Michigan followed suit on Friday, with a judge ruling that elections clerks must accept ballots postmarked by November 2 for 14 days after polling closes. The judge also allowed ballots to be delivered by third parties. This practice is sometimes referred to as ‘ballot harvesting’ (or ‘ballot collection’) and is restricted in multiple states and outright banned in some.
In its Thursday ruling, Pennsylvania’s Supreme Court upheld the state’s ban on ballot harvesting. The decision was cheered by President Donald Trump, who has repeatedly accused Democrat states of enabling voter fraud, and demanded in-person voting wherever possible.
State Supreme Court in Pennsylvania just affirmed that Ballot harvesting remains illegal. We will be watching that the Democrats do not Ballot Harvest – a felony. In other words, the Republican Party won on the atrocious Ballot Harvesting Scam…

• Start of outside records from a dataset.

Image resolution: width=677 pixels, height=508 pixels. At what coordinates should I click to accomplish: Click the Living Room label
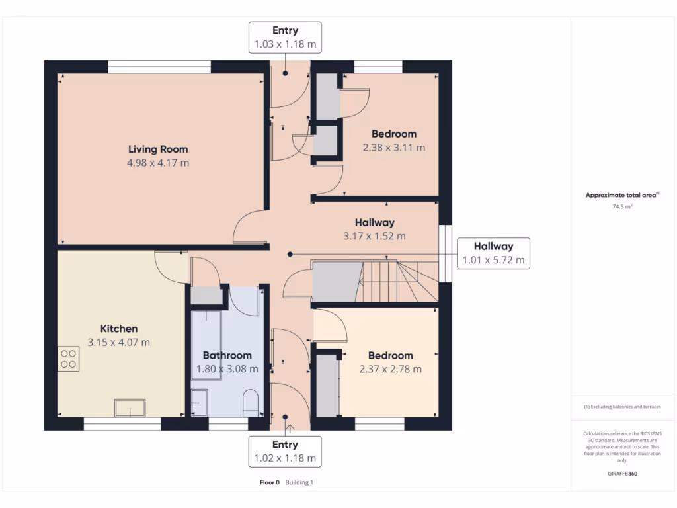point(158,149)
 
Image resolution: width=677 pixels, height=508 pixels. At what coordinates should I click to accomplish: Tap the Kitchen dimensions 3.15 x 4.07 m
point(119,342)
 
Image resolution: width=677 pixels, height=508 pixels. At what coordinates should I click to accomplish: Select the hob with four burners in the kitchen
point(68,359)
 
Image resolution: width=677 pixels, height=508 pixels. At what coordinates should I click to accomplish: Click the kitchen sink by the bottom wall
point(130,407)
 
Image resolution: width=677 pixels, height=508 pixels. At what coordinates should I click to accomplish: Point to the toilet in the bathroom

— Donald J. Trump (@realDonaldTrump) September 17, 2020
Both Michigan and Pennsylvania will allow voters this year to request absentee ballots without providing a reason, meaning the share of votes cast by mail will be substantially larger in November than ever before. Both states are in play for Trump and Joe Biden, with Trump securing Michigan by 10,000 votes and Pennsylvania by 68,000 votes in 2016.

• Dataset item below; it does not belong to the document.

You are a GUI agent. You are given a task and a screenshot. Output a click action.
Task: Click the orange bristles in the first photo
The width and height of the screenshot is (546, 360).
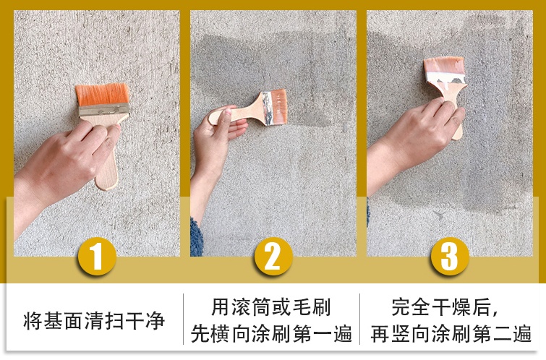[102, 95]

With just six weeks to go until election day, Biden has a single-digit lead on Trump in both states, though the gap between the candidates has closed in recent weeks. No Democrat has won the presidency without carrying Pennsylvania since Harry Truman in 1948.

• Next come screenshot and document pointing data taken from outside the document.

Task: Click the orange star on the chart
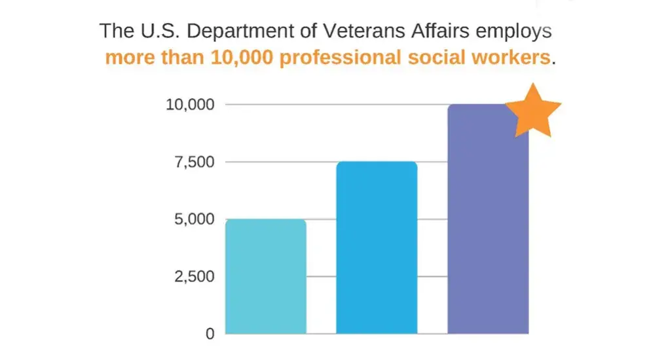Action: (533, 112)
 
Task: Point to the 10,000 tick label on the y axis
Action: (189, 105)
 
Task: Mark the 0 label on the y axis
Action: (210, 334)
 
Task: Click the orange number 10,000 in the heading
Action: (244, 58)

If neither candidate scores a sufficient majority on election night, the winner might not be decided for two agonizing weeks, during which both camps will likely engage in all the legal wrangling they can to secure victory. On the Democratic side, 2016 loser Hillary Clinton has called on Biden to “not concede under any circumstances,” and on her party to launch a “massive legal operation” to make sure every potential blue vote counts.
Trump has repeatedly pushed for the winner to be decided on election night. Speaking to reporters last month, he said that late ballots would result in a situation where “you won’t know the election result for weeks, months, maybe years after.”
“Maybe you’ll never know the election result,” he added. “And that’s what I’m concerned with. It’ll be fixed. It’ll be rigged.”